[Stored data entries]
::::::

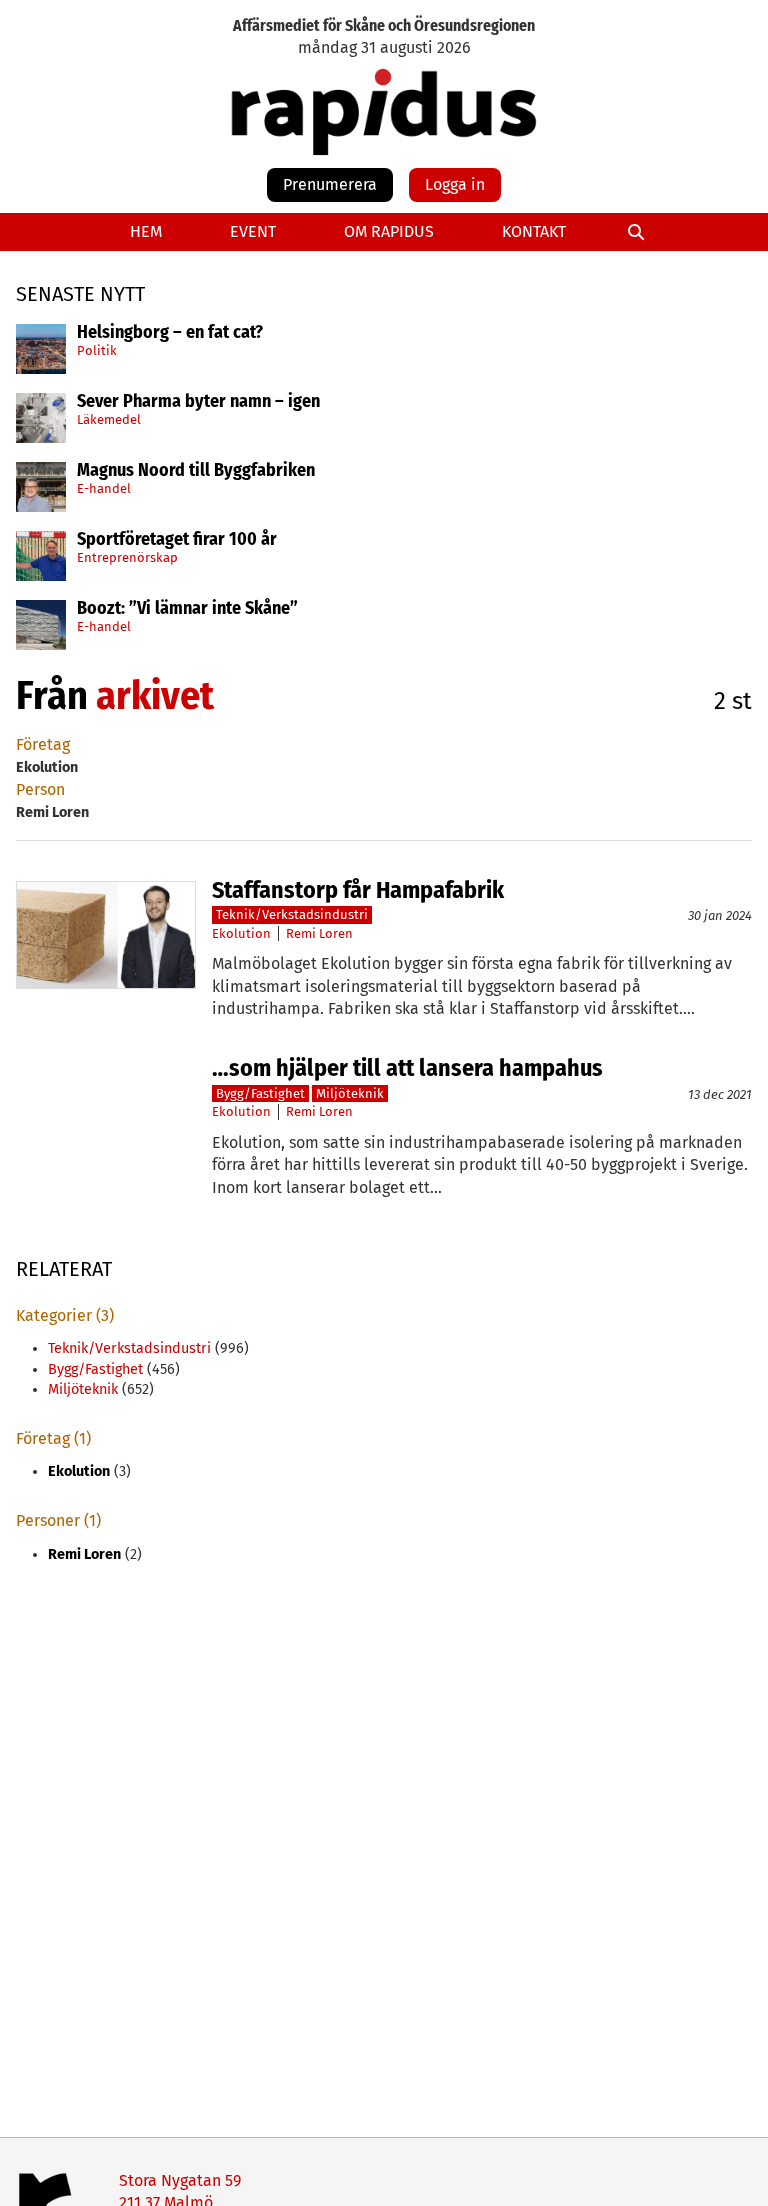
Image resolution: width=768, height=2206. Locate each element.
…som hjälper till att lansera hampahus (407, 1068)
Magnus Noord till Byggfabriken (196, 471)
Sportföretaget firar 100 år (177, 540)
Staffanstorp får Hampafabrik (358, 890)
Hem (146, 231)
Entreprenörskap (127, 557)
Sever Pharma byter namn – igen (198, 402)
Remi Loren (319, 933)
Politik (97, 350)
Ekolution (241, 933)
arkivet (155, 696)
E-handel (104, 488)
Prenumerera (330, 184)
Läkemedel (109, 419)
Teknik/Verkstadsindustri (292, 914)
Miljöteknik (350, 1093)
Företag (43, 744)
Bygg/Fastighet (260, 1093)
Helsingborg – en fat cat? (170, 333)
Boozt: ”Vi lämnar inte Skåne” (187, 609)
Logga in (455, 184)
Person (40, 789)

::::::

Task requirements — Only the records, copied exactly and free of pictures, belong in the answer.

Result of the task —
Image resolution: width=768, height=2206. Locate each element.
…som hjälper till att lansera hampahus (407, 1068)
Magnus Noord till Byggfabriken (196, 471)
Sportföretaget firar 100 år (177, 540)
Staffanstorp får Hampafabrik (358, 890)
Hem (146, 231)
Entreprenörskap (127, 557)
Sever Pharma byter namn – igen (198, 402)
Remi Loren (319, 933)
Politik (97, 350)
Ekolution (241, 933)
arkivet (155, 696)
E-handel (104, 488)
Prenumerera (330, 184)
Läkemedel (109, 419)
Teknik/Verkstadsindustri (292, 914)
Miljöteknik (350, 1093)
Företag (43, 744)
Bygg/Fastighet (260, 1093)
Helsingborg – en fat cat? (170, 333)
Boozt: ”Vi lämnar inte Skåne” (187, 609)
Logga in (455, 184)
Person (40, 789)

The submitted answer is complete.